Hasta que apareció Geoffrey y llenó el vacío. Se enamoró de él enseguida. Y sin embargo, él la había elegido por conveniencia. Miró con rabia a la otra mujer.
– A ninguno de los dos les importaba a quién pudieran hacer daño, ¿verdad?
– No teníamos elección. Teníamos nuestra vida…
– ¿Y qué pasa con mi vida?
– Baje la voz.
– Mi vida, Eve. Yo lo quería. ¡Y usted se queda ahí sentada y justifica lo que hicieron!
– Por favor, baje la voz. Pueden oírla.
– Me da igual.
Eve comenzó a levantarse.
– Creo que ya he dicho suficiente.
– No, espere -Sarah le tomó la mano-. Por favor -dijo con suavidad-. Siéntese. Tengo que oír el resto. Necesito saberlo.
Eve se dejó caer despacio sobre el banco. Guardó silencio un momento.

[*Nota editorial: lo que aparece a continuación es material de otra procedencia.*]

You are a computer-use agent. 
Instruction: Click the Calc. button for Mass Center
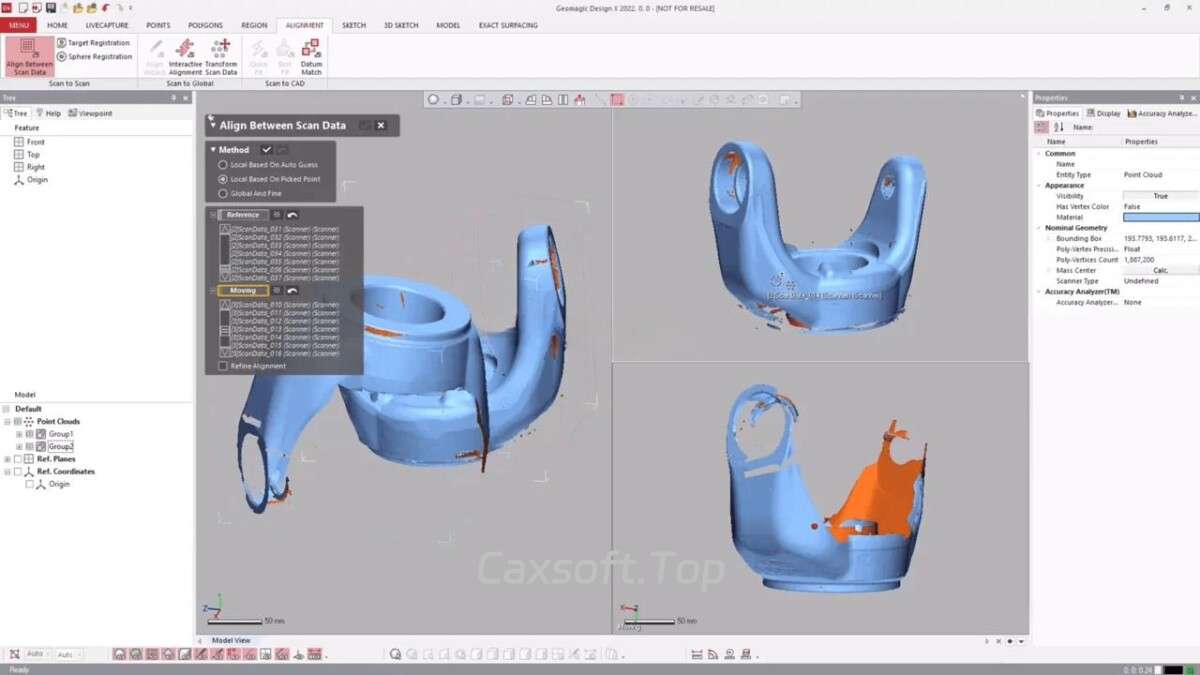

– La verdad es que él no la amaba. Me quería a mí. Sus viajes a Londres eran solo para verme. Se registraba en el Savoy y luego tomaba el tren para Margate. Cada pocos días regresaba a Londres a llamarla o enviarle una carta. Yo he odiado tener que compartirlo con usted estos dos últimos meses. Pero era necesario y solo temporal. Teníamos que sobrevivir. Hasta… -apartó la vista. Sus ojos se llenaron de lágrimas.
– ¿Qué ocurrió, Eve?
La mujer se aclaró la garganta y levantó la cabeza con valentía.
– No lo sé. Solo sé que se marchó de Londres hace dos semanas. Se había unido a una operación contra Magus. Luego, algo salió mal. Lo seguían. Alguien colocó explosivos en su habitación del hotel. Llamó desde Berlín y me dijo que había decidido desaparecer. Que iba a esconderse. Cuando llegara el momento, vendría en mi busca. Pero la noche antes de salir de Margate, tuve una premonición. Intenté llamarlo a Berlín. Y entonces me enteré de su muerte.
– ¡Pero no está muerto! -exclamó Sarah-. ¡Está vivo!
A Eve le temblaron las manos de tal modo que estuvo a punto de soltar el cigarrillo.
– ¿Cómo?
– Me llamó hace dos días. Por eso estoy aquí. Me dijo que fuera con él, que me quería…
– Miente.
– ¡Es cierto! -gritó Sarah-. Conozco su voz.
– Una grabación, tal vez… un truco. Es fácil imitar una voz. No, no pudo ser él. No la habría llamado a usted -repuso Eve con frialdad.
Sarah guardó silencio. ¿Por qué iba a usar alguien la voz de Geoffrey para atraerla a Europa? Recordó entonces algo más, otra pieza del puzzle que no tenía sentido. Miró a Eve.
– El día que salí de Washington entraron en mi apartamento. Solo se llevaron una fotografía, y aún no comprendo…
– ¿Una fotografía de Geoffrey? -preguntó Eve.
– Sí. La foto de nuestra boda.
La mujer palideció. Apagó el cigarrillo y tomó su bolso y su chaqueta.
– ¿Adónde va? -preguntó Sarah.
– Tengo que volver. Me estará buscando.
– ¿Quién?
– Geoffrey.
– ¡Pero usted ha dicho que está muerto!